Are these contractions off limits, or even suboptimal? He didn't think so. "For me, the Cornered example is perfectly fine," he wrote.
"Mustn't" (like "must not") is in principle capable of either a root interpretation -- subject is obliged not to V -- or an epistemic interpretation -- it must not / mustn't be the case that subject Vs. Compare: You mustn't touch the hot stove (or you'll get burned). You mustn't like ice cream (if you make a face like that).
As for my theory that the "epistemic mustn't" is a British thing, well, that's just an example of the "foreigners are weird" default assumption. Americans, Brits, and Australians all use it, said Zwicky. It's true that "some speakers judge such examples to be unacceptable, but what they say about them is all over the map. In particular, some find the examples to be unacceptably American, some find them to be way formal and British-sounding."
The swimsuit issue was also not a question of auxiliary reduction, he thought.

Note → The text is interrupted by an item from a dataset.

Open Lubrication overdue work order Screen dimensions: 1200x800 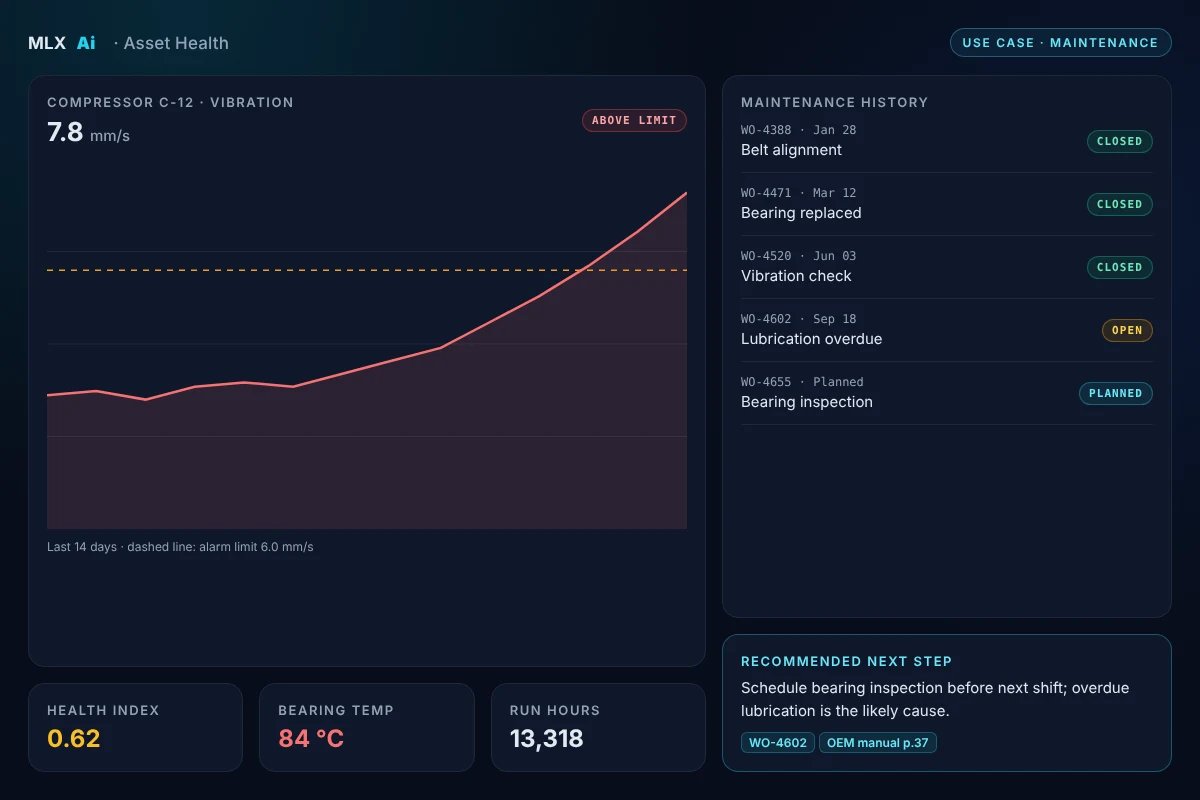coord(946,330)
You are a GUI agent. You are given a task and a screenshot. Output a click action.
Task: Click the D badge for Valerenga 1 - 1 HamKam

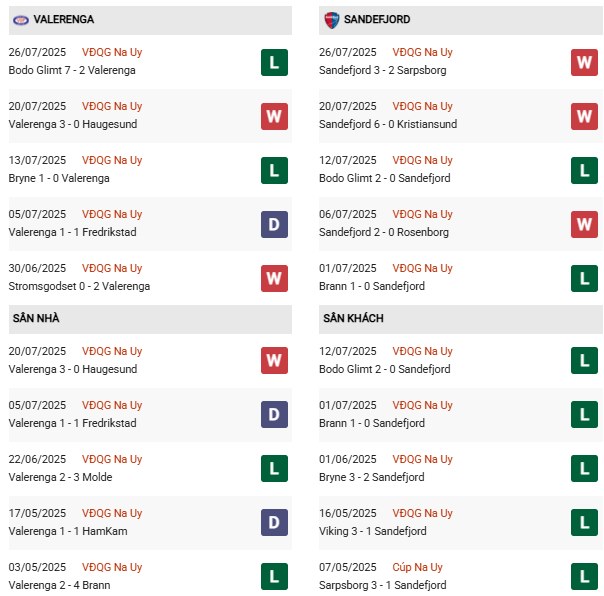[x=274, y=523]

I think that the problem here is that the example is somewhat zeugmatic: in "Your swimsuit is ready", the subject of "be ready" is interpreted as the object of the understood verb "wear", but in "You'll be ready", the subject of "be ready" is interpreted as the subject of "wear". These are non-parallel interpretations. (Things are fine in "I'll be ready, and you'll be too.")Well, maybe. But I don't interpret the elliptical sentence as "Your swimsuit is ready [to wear], and you'll be [ready to wear it] too." My (mental) expansion was "Your swimsuit is ready [for summer, for the beach], and you'll be [ready for summer] too" -- which is grammatically parallel. It's the truncation itself that doesn't work: For me, things are not fine in "I'll be ready, and you'll be too," any more than they're fine in "I'm happy, and you're too." (You're too what?)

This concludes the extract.